> **ЗАДАНИЕ**:
Преобразуйте записи от строки с «Click the Search button» до строки с «click(179, 69)» включительно в CSV с двумя столбцами «текст» и «ответ», отводя по одной строке на каждую запись. Каждое значение поместите в отдельное поле в кавычках, заменив переносы строк пробелами.

# # # # # # #

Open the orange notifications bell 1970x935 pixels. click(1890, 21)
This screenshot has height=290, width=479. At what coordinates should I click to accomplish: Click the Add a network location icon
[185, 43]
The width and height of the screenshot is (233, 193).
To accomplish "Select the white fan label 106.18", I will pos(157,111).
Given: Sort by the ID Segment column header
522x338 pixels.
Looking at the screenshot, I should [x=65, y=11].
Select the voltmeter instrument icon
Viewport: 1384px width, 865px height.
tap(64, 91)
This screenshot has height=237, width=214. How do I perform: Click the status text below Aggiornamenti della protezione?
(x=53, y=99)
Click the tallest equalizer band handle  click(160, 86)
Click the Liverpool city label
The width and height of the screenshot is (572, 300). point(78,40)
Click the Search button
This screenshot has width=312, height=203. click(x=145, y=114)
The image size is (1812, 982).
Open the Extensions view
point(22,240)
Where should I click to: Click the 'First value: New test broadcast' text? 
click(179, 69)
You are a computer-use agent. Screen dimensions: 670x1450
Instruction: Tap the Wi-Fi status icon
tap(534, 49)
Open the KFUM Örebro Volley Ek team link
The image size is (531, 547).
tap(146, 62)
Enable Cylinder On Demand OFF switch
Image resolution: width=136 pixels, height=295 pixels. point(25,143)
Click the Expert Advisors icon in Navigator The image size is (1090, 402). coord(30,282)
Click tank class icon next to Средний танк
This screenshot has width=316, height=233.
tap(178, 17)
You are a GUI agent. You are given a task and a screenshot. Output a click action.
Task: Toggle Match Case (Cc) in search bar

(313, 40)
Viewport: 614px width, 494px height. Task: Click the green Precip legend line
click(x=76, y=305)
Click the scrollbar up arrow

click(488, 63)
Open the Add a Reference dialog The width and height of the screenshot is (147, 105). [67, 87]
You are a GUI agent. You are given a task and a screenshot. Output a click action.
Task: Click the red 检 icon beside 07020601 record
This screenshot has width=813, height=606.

# # # # # # #

> **РЕШЕНИЕ**:
текст,ответ
"Click the Search button","This screenshot has width=312, height=203. click(x=145, y=114)"
"The image size is (1812, 982). Open the Extensions view","point(22,240)"
"Where should I click to: Click the 'First value: New test broadcast' text?","click(179, 69)"